Циля, по-детски надув губы, спала, показывая всем своим видом, что и во сне помнит обиду, которую не простит никогда жестокому богу, позволившему насмеяться над ее плотью…

Бася склонилась над сестрой и, щекой коснувшись ее лба, ощутила легкий жар.

— Что же теперь будет?

— А ничего страшного! Младенец вырастет в большого!.. — уверенно затвердила Айзгануш. — А людская молва — морская волна… Пошумят и позабудут.
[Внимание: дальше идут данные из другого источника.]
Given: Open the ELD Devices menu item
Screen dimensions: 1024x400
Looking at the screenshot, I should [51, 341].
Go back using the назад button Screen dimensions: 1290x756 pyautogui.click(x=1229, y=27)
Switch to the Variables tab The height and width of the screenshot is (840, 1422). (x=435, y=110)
За домом послышалась мингрельская речь. Шли крестьяне и, не жалея глоток, переговаривались между собой, словно высевая кукурузными зернами поле, отпуская при этом смачные шуточки. Теперь эти шутки были адресованы горожанкам, чья плоть им виделась необыкновенно нежной и сладкой, как плод инжира, с которого содрали кожу и обнажили туговатую суть…

— Я в прошлое воскресенье… — начал было один из крестьян хвастаться, предваряя рассказ смехом, но Бася отрывисто оборвала хвастуна из окна.
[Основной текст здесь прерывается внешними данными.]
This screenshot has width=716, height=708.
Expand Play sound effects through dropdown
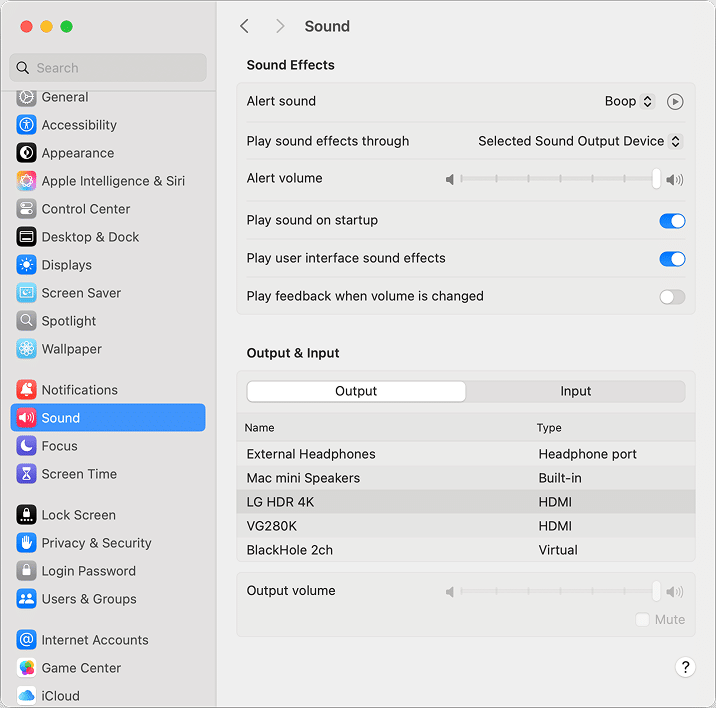click(x=579, y=141)
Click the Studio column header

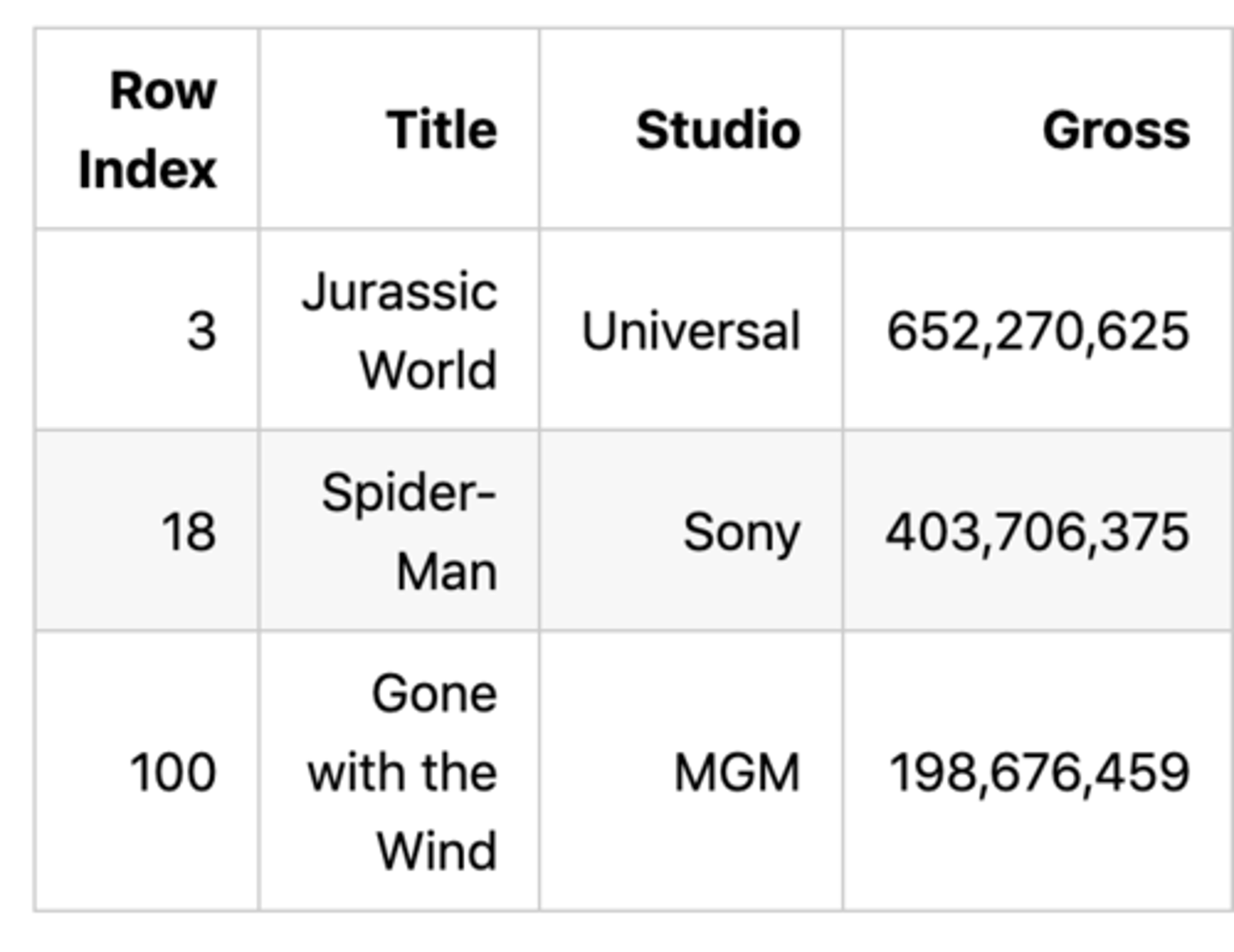coord(718,130)
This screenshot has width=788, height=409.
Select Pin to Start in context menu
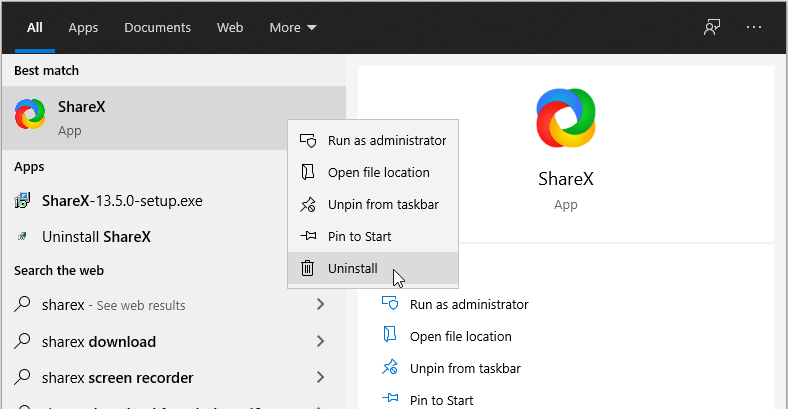point(359,236)
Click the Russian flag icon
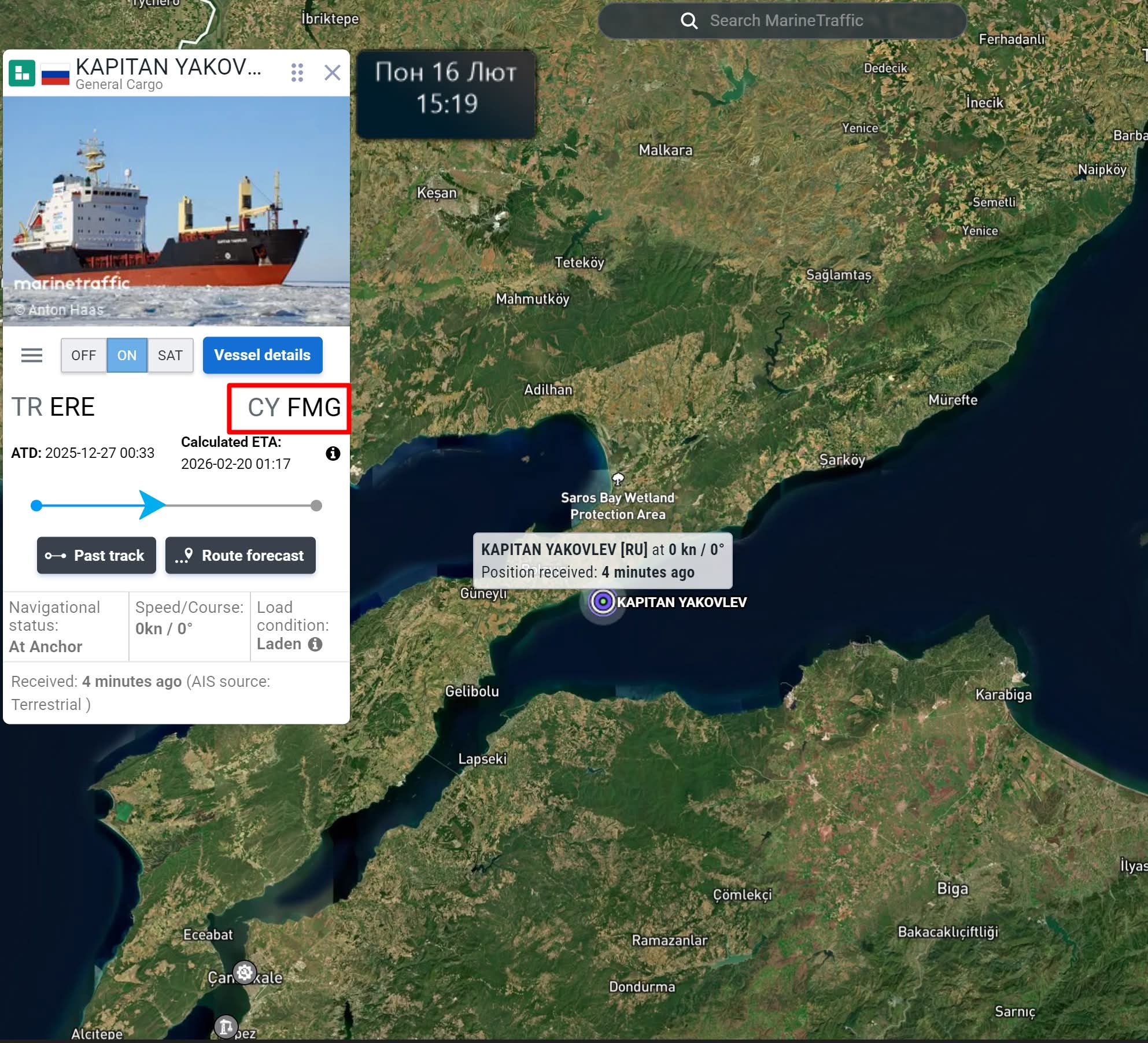This screenshot has height=1043, width=1148. (x=56, y=74)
— Ты бы лучше щетину свою поскоблил! — сказала Бася на мингрельском.

Айзгануш тоже высунулась в окно, но не стала мешать перебранке, зная, что Басю теперь раздражает все, даже случайные прохожие.

— Бесстыжие! — заключила Бася и отошла от окна, оставив его раскрытым. — Ходят тут под окнами и покоя не дают!

Дав выговориться Басе, Айзгануш вздохнула, как показалось хозяйке дома, вполне искренне, и сказала:

— Вы можете на меня рассчитывать! А сейчас я пойду домой и немного сосну…

вернуться

2

Долма — еда вроде голубцов (арм.).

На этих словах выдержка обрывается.